QUESTION.- C'est un choix politique que vous avez fait en entrant dans la Résistance ou c'est une sorte de révolte patriotique ?
- LE PRESIDENT.- Ca correspondait à mes sentiments.
- QUESTION.- Choix politique, opportunité ?
- LE PRESIDENT.- Vous parlez d'une opportunité ! J'aurais bien voulu vous y voir !
- QUESTION.- Je sais que c'est facile d'en parler, là comme ça, froidement, comme beaucoup, 55 ans après. Mais moi, je n'aurais peut-être pas eu le choix.
- LE PRESIDENT.- Ce n'était pas un lit de roses. Mais c'était une vie passionnante. Non, ça s'est fait beaucoup plus par une sorte de pente naturelle. J'étais évadé de guerre. Je fréquentais surtout mes anciens camarades de guerre, ou ceux qui s'étaient évadés comme moi, par les affinités naturelles qu'on recherche à cet âge. On parlait donc surtout de ça. On a commencé à organiser les évasions de nos camarades qui étaient restés dans les camps. On leur envoyait des faux papiers, des itinéraires pour les bonnes routes, des indications sur les chemins de fer allemands, des passages de frontières. Puis peu à peu, ensuite, on fabriquait des faux papiers. Pour ce faire on entrait en contact avec les gens qui savaient faire : justement des résistants dans d'autres organisations.
- QUESTION.- Alors à ce moment-là, ce n'est pas de Gaulle ou les résistants qui sont à Londres, qui vous ont influencé ?
- LE PRESIDENT.- On ne les connaissait pas.
- QUESTION.- En 1942 ?
- LE PRESIDENT.- Pratiquement pas. On savait qu'il existait, de Gaulle naturellement, mais je ne le connaissais pas.

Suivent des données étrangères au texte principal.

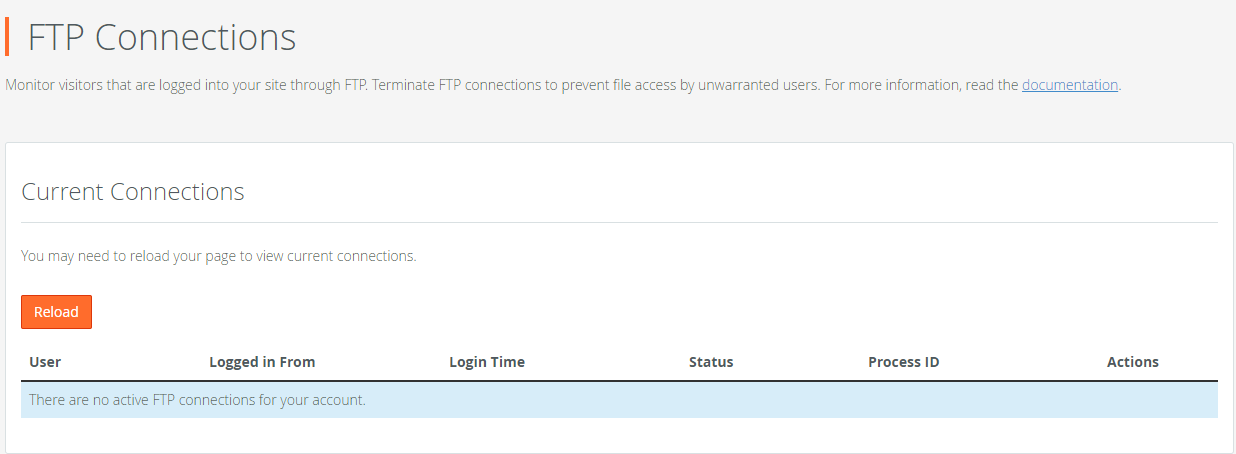1236x454 pixels.
Task: Sort by the Status column header
Action: tap(711, 362)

- QUESTION.- C'était une Résistance qui se faisait comme ça...
- LE PRESIDENT.- En France, c'était comme ça aussi. Vous ne croyez pas qu'il y a eu des centaines de milliers de gens qui résistaient.
- QUESTION.- Vous avez dit à Giesbert, que vous n'aviez jamais flirté avec l'extrême-droite, mais avec la droite oui ?

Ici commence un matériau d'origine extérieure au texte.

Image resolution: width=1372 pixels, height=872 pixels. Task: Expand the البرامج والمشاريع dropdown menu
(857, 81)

- LE PRESIDENT.- Je vous l'ai déjà dit tout à l'heure : j'étais comme beaucoup de Français, le produit d'un milieu, de ma société, de mon éducation. Je vous l'ai dit : petite bourgeoisie, dans une petite ville de province, et naturellement - d'ailleurs je ne m'en repens pas, parce que c'était des gens estimables et bienveillants - leur analyse politique était loin de celle qui est la mienne depuis de longues années, et je combats pour une idéologie qui n'est pas la même, sans avoir le sentiment de les trahir, parce que je les aimais. Mais, ça c'est le résultat de ma réflexion personnelle. Ce n'est pas si facile, vous savez, beaucoup de gens ont fait le chemin inverse plus commodément, c'est-à-dire de la gauche à la droite.
QUESTION.- Quels sentiments portiez-vous au Maréchal Pétain, si vous vous en souvenez ?

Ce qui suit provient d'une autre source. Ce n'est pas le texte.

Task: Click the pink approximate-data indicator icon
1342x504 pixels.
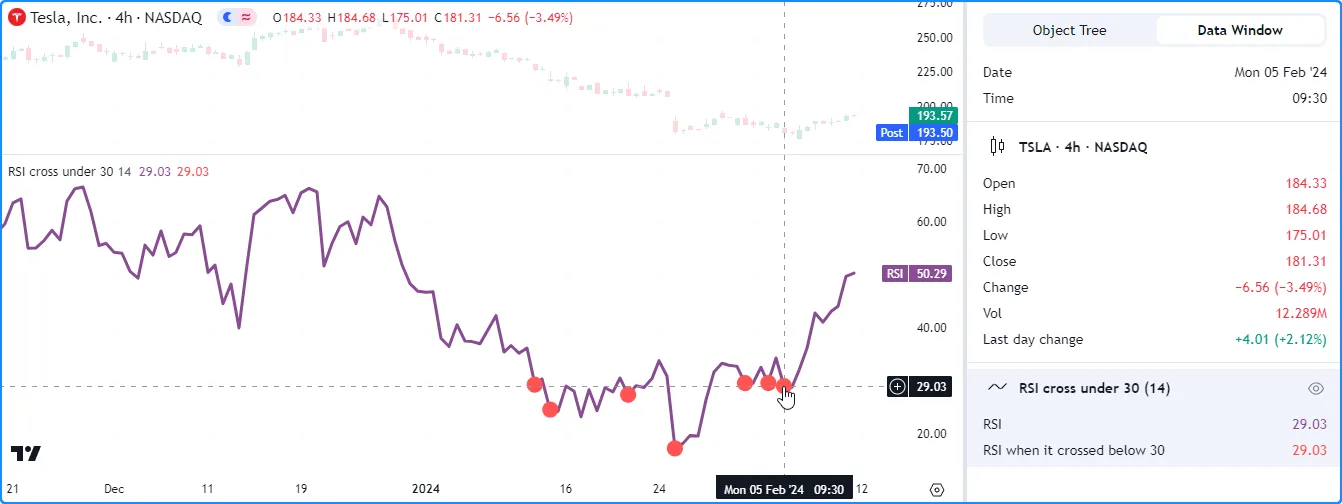Action: [244, 17]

- LE PRESIDENT.- A ce moment-là, on a beaucoup vécu sur l'idée idiote mais très répandue que Pétain et de Gaulle étaient d'accord. C'est ce qu'on pensait dans les camps. Dans les camps, il y avait les cercles Pétain. QUESTION.- Et vous faisiez partie des cercles Pétain ?
- LE PRESIDENT.- Jamais, j'étais contre. J'ai mené une action pour refuser ce type d'adhésion qui au fond, devenait elle-même idéologique, c'est-à-dire qu'elle faisait de Pétain une couverture de la Révolution nationale, ça non. C'est pour vous dire que les choses sont plus compliquées qu'on ne le croit. Nous on disait : "Voyons ce général et ce maréchal, qui étaient très amis, l'un, Pétain est le parrain du fils du Général de Gaulle, leurs relations ne pouvaient qu'être bonnes...
- QUESTION.- Les déclarations du Général de Gaulle, vous n'aviez pas l'impression qu'il y avait une collusion ou une...
- LE PRESIDENT.- Les déclarations du Général de Gaulle, je ne sais pas où vous les auriez entendues, vous, le spécialiste de la radio ! Cela ne se passait pas comme cela. Mais j'ai vécu sur cette hypothèse bête pendant un certain temps. Cela n'a pas duré.
QUESTION.- Est-ce que vous pensez que vous avez fait le bon choix ? Vous l'avez fait. Vous êtes entré dans la Résistance. Vous dites presque que c'était la pente naturelle ! Est-ce que vous ne l'avez pas fait - si j'ose - tardivement, comme d'autres qui sont devenus après des patriotes ou des héros ?
- LE PRESIDENT.- Ecoutez : je suis rentré en France fin 41 et dans la vie civile au cours du premier trimestre, en gros. Je résume parce que je ne me souviens pas très bien, cela fait quand même cinquante-trois ans. C'était pour moi quelque chose de tout à fait naturel, et j'ai commencé à me trouver mêlé à des organisations dès le mois de juin 42.
- QUESTION.- C'est un moment, une rencontre que raconte très bien Pierre Péan.
- LE PRESIDENT.- Oui. Une organisation, des gens intéressants d'ailleurs et qui sont restés pour la plupart de très grands camarades. Malheureusement, à l'heure où nous parlons beaucoup ont disparu.
- QUESTION.- C'est ce qui va devenir, avec d'autres, la Résistance intérieure.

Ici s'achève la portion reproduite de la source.